After Dark Investigations (Gettysburg, PA)
The Battle of Gettysburg -- one of the bloodiest of the Civil War -- has plenty of ghosts and ghost tours, but the Devil’s Hour Hunt offered by After Dark Investigations ($50) arms its tour group with electromagnetic field detectors, temperature gauges, voice phenomena recorders, dowsing rods, and ghost boxes that pick up spirit voices. Participants routinely report paranormal encounters, including voices and thrown rocks.
Chattanooga Ghost Tours (Chattanooga, TN)
Experiences offered by Chattanooga Ghost Tours range from family-friendly to adults-only. If you want a thrill and are over 18, opt for the UTC Cemetery Ghost Hunt ($20). The paranormal encounters on the University of Tennessee Chattanooga campus and Citizens Cemetery have been so creepy in the past that the tour comes with a warning for people with heart conditions.
You don’t need fancy equipment to get a scare, but a voodoo priestess helps. Voodoo Bone Lady Haunted Tours was founded by a voodoo priestess who still serves as an occasional guide. While the 5-in-1 Haunted Tour Experience with its tales of voodoo, vampires, ghosts, witchcraft, and pirates is suitable for families, you may want to think twice about taking youngsters on the St. Louis Cemetery Tour, which includes a voodoo blessing of a priestess’ tomb. Both tours are $25.

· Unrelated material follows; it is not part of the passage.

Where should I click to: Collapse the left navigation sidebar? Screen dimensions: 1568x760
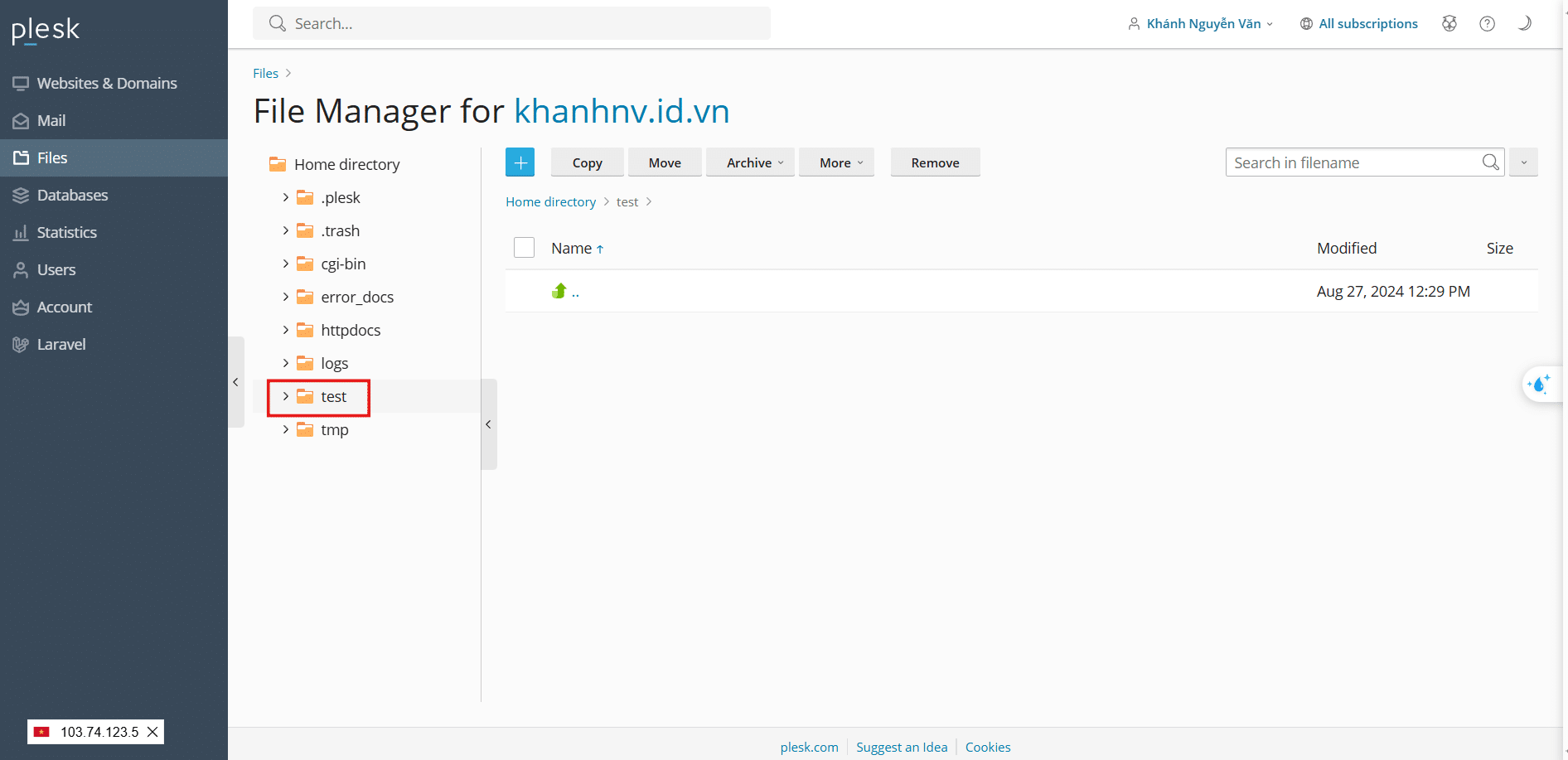click(236, 382)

Afterlife Tours (Savannah, GA)
Arguably the nation’s most haunted city, Savannah seems to have just as many ghost tours as ghosts. For a tour based on authentic research rather than legends and ghost stories, book with Afterlife Tours. The paranormal researchers that lead the tours share their experiences as you walk from site to site, and they back up their narrative with information verified through the Georgia Historical Society.
For a fun alternative, take a ride with Hearse Ghost Tours. Your driver won’t stop at the haunted locations, but you still learn the city’s haunted history -- from the back of a hearse -- which is pretty creepy and definitely Instagram-worthy.

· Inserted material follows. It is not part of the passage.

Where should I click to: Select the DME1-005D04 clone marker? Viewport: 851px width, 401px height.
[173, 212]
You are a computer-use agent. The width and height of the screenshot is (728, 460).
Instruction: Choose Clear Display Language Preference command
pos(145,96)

Beyond Bizarre Ghost Tour (Portland, OR)
Portland Walking Tours offers everything from food-centric to underground tours, but its Beyond Bizarre Ghost Tour focuses on the city’s dark and sordid past. The tour, designed by a paranormal expert and a clairvoyant, includes a search for Nina, the “working girl” who haunts the 1885 Merchant Hotel. Families are welcome on the 7 p.m. tour, but the 10 p.m. tour is limited to those 18 and over ($23 for 7 p.m. and $29 for 10 p.m.).
Ghost Tours of Harpers Ferry (Harpers Ferry, WV)

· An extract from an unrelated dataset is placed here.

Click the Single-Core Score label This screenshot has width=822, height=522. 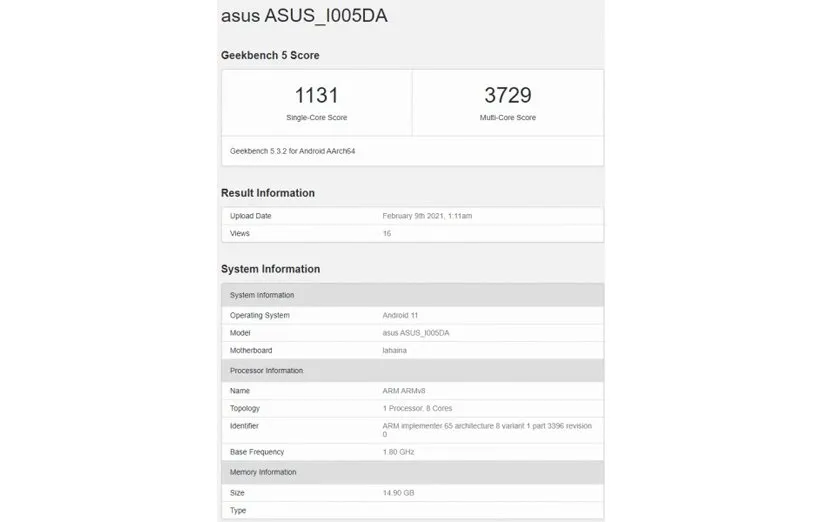[316, 118]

The two-hour tour given by Ghost Tours of Harpers Ferry ($14), the oldest ghost tour in the nation, isn’t particularly scary -- it begins while it’s still daylight -- but the guides are such great storytellers that the walk back to your car on your own and in the dark is extra creepy. Many guests choose to backtrack to stops along the tour and have captured eerie photos of orbs and ghostly faces in windows.
Old Bisbee Ghost Tours (Bisbee, AZ)
Costumed guides tell the ghostly stories of Bisbee’s past on the basic tour. Like the one in Harpers Ferry, it’s the storytelling that makes this tour ($15) so good. (Sarah and Renee, who appeared on an episode of the paranormal TV show “Ghost Adventurers,” get rave reviews.) If you want a paranormal encounter, though, you may want to try the tour company’s Copper Queen Ghost Hunt, held the first or third Thursday of the month.